- SOURCE DATA:
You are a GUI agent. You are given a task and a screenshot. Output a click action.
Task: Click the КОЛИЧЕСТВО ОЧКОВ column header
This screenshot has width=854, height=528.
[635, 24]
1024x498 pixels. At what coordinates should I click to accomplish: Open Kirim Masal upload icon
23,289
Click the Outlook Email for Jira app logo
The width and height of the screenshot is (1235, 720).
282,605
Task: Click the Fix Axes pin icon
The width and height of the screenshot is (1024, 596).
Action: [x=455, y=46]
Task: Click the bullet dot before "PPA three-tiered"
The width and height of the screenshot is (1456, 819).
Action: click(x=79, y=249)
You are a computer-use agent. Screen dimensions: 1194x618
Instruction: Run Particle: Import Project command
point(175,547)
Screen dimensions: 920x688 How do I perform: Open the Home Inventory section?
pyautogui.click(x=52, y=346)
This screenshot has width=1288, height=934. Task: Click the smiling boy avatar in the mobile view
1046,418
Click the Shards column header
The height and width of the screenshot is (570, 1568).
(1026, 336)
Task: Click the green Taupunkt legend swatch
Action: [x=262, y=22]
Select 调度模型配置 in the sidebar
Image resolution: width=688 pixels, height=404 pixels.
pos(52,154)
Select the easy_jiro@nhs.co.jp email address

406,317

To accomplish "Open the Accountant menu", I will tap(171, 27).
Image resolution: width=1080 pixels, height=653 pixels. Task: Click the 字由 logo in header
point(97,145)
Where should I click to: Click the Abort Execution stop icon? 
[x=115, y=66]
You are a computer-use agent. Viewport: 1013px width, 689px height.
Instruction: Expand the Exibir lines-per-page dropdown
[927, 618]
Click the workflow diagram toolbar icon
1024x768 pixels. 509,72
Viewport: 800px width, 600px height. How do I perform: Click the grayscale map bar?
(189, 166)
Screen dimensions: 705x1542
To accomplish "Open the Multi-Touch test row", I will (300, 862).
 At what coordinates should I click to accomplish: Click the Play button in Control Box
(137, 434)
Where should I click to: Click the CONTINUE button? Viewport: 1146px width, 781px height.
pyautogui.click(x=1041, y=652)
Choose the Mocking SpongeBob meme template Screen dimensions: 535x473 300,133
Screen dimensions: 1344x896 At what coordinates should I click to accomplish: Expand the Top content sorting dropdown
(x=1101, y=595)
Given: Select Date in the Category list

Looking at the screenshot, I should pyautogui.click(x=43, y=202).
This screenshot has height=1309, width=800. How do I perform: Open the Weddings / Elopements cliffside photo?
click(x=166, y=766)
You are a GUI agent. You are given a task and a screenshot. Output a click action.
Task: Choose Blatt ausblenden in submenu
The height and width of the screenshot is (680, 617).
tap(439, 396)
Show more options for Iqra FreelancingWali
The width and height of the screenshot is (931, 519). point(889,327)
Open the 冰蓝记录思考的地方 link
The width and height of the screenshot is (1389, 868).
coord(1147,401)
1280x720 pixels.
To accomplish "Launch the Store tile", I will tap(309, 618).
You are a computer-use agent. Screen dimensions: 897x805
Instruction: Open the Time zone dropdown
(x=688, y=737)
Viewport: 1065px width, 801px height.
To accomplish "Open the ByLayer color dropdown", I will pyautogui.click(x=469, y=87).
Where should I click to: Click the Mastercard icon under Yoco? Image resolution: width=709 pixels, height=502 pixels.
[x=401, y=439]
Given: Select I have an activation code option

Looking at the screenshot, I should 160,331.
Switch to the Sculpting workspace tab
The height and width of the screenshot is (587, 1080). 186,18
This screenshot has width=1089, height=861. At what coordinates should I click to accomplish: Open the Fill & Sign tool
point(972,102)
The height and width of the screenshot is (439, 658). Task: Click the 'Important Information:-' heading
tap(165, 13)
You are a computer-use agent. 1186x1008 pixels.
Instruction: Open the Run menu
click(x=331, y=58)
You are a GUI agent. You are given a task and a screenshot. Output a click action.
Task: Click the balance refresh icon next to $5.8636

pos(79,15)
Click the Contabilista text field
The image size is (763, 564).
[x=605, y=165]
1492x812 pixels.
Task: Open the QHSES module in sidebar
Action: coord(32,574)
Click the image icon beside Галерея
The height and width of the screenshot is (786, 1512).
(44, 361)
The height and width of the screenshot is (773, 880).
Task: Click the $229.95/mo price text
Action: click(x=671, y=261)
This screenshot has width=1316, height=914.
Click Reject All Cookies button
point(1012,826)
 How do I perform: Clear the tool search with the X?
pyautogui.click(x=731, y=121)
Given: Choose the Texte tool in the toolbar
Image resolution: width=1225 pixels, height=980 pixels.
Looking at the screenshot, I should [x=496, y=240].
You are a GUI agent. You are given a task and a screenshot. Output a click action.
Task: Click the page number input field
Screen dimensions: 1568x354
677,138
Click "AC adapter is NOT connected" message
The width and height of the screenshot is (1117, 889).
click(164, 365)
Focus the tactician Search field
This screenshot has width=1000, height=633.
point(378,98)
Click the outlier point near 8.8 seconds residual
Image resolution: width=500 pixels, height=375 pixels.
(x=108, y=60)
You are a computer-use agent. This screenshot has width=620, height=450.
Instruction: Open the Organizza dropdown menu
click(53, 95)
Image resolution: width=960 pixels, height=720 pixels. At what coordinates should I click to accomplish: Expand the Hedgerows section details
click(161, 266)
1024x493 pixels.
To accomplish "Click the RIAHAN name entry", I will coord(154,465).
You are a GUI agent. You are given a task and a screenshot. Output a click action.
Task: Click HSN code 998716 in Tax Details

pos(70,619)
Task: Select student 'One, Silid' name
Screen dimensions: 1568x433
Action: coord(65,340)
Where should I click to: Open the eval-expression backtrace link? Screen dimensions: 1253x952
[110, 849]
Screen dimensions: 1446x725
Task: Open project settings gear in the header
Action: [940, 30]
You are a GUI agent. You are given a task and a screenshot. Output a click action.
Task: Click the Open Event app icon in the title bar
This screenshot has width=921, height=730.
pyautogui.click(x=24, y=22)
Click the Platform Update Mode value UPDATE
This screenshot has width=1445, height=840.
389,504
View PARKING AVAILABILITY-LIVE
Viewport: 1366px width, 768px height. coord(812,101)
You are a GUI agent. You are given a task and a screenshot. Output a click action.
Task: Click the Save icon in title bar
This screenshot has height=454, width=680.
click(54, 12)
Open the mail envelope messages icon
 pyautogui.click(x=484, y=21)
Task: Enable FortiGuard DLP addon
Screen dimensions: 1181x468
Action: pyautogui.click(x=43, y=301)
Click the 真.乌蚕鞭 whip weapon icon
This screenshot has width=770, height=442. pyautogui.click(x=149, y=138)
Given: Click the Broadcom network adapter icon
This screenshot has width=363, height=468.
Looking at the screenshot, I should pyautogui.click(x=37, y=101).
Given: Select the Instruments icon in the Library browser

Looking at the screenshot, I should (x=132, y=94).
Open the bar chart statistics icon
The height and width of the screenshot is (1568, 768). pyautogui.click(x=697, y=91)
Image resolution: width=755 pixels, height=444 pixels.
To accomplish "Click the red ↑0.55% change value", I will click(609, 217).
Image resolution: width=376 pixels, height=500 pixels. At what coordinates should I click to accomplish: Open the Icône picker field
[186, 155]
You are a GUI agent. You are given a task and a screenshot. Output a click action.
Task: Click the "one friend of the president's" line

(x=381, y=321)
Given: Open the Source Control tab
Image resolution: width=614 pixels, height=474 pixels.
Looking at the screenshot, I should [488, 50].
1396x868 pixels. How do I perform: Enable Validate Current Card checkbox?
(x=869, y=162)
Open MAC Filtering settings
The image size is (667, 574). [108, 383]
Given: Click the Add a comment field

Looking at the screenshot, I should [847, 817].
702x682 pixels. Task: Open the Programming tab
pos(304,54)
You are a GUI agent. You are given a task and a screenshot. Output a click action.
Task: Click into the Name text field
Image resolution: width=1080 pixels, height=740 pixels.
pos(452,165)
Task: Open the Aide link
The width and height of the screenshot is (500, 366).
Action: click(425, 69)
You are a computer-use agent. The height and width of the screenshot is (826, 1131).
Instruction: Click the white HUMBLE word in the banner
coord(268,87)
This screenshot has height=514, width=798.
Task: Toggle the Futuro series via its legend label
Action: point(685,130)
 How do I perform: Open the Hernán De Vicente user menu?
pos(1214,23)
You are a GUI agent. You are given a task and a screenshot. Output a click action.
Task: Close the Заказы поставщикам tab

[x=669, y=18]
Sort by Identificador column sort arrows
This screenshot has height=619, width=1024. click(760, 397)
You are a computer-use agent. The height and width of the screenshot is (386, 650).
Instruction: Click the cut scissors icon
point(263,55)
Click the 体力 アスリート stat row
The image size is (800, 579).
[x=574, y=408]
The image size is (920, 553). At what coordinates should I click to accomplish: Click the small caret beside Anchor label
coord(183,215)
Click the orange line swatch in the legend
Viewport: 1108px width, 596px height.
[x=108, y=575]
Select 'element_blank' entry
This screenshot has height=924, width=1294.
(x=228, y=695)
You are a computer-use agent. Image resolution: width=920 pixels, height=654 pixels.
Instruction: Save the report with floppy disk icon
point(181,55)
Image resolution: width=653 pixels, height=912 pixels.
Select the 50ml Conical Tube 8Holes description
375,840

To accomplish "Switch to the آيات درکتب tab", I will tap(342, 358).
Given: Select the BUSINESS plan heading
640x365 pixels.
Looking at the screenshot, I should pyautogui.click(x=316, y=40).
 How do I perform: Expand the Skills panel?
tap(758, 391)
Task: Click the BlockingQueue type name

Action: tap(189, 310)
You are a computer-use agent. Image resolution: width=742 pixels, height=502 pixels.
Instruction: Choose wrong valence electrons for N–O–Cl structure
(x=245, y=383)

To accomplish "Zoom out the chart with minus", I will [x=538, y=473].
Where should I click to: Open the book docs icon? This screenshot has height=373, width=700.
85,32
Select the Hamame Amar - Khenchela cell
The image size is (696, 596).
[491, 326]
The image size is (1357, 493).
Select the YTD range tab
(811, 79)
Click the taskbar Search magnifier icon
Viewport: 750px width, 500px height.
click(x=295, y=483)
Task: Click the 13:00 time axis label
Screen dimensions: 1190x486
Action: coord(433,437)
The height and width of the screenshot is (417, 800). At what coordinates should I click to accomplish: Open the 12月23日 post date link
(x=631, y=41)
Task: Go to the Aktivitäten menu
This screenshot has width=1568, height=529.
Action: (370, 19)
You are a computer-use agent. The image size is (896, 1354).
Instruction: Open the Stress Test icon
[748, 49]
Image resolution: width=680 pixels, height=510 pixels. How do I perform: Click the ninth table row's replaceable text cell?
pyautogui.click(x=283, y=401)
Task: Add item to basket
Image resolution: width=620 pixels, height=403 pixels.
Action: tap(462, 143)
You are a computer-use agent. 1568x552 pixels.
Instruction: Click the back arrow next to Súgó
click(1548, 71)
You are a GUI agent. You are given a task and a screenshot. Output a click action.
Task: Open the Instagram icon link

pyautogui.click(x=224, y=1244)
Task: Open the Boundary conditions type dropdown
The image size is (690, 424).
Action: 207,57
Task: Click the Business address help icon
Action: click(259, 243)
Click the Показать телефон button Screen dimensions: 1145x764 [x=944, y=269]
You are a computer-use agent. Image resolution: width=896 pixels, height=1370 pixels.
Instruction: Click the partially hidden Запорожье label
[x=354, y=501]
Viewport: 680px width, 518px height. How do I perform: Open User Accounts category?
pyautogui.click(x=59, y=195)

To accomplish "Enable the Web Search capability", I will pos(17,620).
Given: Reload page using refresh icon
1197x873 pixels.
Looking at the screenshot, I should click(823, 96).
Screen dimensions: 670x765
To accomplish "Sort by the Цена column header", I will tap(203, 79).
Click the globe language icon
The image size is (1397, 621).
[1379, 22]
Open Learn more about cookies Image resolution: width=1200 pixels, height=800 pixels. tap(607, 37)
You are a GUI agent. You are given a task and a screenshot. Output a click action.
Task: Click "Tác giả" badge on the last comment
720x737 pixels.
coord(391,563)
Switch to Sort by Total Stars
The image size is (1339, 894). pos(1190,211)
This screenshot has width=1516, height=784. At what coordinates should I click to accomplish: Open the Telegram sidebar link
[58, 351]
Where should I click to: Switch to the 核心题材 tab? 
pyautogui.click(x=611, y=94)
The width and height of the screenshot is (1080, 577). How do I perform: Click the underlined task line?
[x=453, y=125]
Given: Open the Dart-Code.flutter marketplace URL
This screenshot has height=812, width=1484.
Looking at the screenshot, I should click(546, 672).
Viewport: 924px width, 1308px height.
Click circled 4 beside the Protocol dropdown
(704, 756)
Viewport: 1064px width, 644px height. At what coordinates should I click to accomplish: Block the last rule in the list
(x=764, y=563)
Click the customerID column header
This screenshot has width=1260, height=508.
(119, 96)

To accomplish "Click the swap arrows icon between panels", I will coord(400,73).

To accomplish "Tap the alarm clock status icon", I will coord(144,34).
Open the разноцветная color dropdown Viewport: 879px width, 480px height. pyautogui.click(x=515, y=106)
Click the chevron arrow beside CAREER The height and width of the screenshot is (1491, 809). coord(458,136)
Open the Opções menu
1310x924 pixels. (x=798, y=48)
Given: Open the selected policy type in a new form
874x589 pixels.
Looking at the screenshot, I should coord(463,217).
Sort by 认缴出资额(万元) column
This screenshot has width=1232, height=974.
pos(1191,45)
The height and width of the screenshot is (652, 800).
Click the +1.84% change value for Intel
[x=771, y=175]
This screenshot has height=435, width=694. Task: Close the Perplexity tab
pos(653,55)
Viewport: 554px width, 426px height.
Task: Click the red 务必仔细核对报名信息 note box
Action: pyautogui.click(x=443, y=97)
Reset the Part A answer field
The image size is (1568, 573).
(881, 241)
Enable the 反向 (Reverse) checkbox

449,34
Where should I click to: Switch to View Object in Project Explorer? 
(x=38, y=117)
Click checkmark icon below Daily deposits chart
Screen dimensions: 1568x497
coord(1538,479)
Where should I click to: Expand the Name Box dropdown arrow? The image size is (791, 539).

- WHAT YOU HAVE TO DO: The answer should be one number, namely how many lines of the entries above include the string "color".

- THE ANSWER: 2